ViktoriaMalyasova 9 Dec 2022 17:47 UTC
6 points
0
I played around with text-davinci-002, trying to get it to do causal reasoning. I found it couldn’t solve overdetermined cause problems, such as this one:

”Pete threw a rock at a window. Steve also threw a rock at the same window at the same time. The window shattered. If Pete had not thrown the rock, would the window shatter? Let us think step by step.”

It gave nonsense answers half the time. ChatGPT handles this kind of question fine. So I was under impression that its capabilities improved.
- Douglas_Knight 9 Dec 2022 22:12 UTC
  5 points
  0
  Parent
  Could you give an example of this nonsense?

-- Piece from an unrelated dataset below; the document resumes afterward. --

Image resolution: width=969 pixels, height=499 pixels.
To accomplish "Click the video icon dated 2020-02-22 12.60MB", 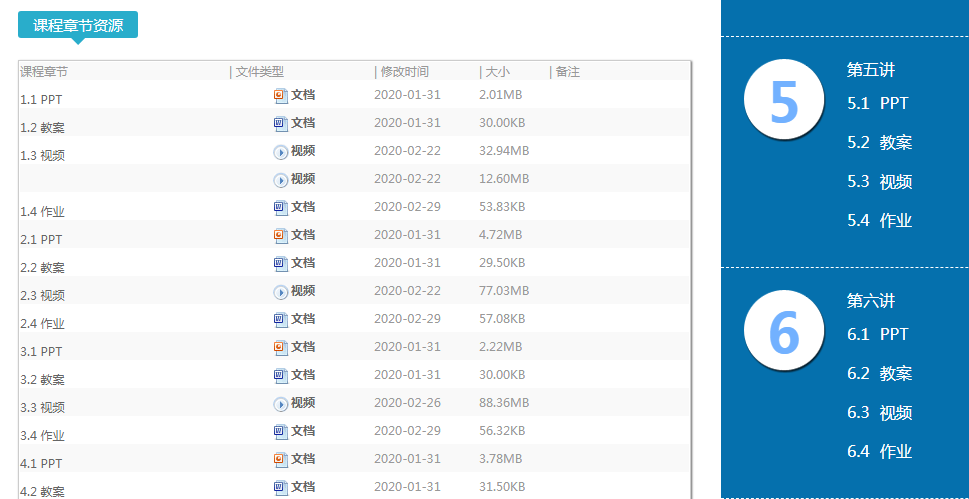I will (280, 179).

  - ViktoriaMalyasova 10 Dec 2022 2:49 UTC
    6 points
    0
    Parent
    Prompt
    ”Question.
    Bob the policeman was running after a thief. Bob ran very slowly because he was not fit. The thief was running very fast. When Bob was crossing a railroad, he slipped and fell. The road was slippery because Ann spilled some oil there. The thief got away. If Ann had not spilled oil, would the thief had gotten away? Explain your answer.
    Let us think.”
    
    Reply: “If Ann had not spilled oil, would the thief had gotten away?
    The answer is no. If there was no oil, Bob would not have slipped, and would have been able to catch the thief.”
    
    Prompt
    ”Pete threw a rock at a window. Steve also threw a rock at the same window. The window shattered. If Pete did not throw the rock, but Steve still threw the rock, would the window shatter?

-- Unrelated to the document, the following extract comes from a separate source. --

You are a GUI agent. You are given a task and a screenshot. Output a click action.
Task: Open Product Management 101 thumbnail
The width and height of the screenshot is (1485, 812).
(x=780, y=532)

    Let us think logically.”
    Reply:
    ”If Pete did not throw the rock, then the rock would not have hit the window and the window would not have shattered.”

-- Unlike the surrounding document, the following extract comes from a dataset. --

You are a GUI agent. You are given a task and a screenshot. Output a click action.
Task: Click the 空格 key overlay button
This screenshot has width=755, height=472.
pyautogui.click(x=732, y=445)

    - Douglas_Knight 10 Dec 2022 5:03 UTC
      2 points
      0
      Parent
      Thanks!
- the gears to ascension 9 Dec 2022 23:19 UTC
  2 points
  0
  Parent
  how does −003 compare?
  - Douglas_Knight 26 Mar 2023 3:04 UTC
    2 points
    0
    Parent
    Using nat.dev, I find that 002, 003, and Turbo all get the same result, wrong on the first and right on the second. This is an example of Turbo being Inferior to Chat. I also tried Cohere, which got both. I also tried Claude. Full v1.2 got both wrong. Instant 1.0, which should be inferior, got the second correct. It also produced a wordy answer to the first which I give half credit because it said that it was difficult but possible for the slow policeman to catch the fast thief. I only tried each twice, with and without “Let us think,” which made no difference to the first. I almost didn’t bother adding it to the second since they did so well without it. Adding it made 002 and Claude-instant fail, but Claude1.2 succeed. (I also tried llama and alpaca, but they timed out.)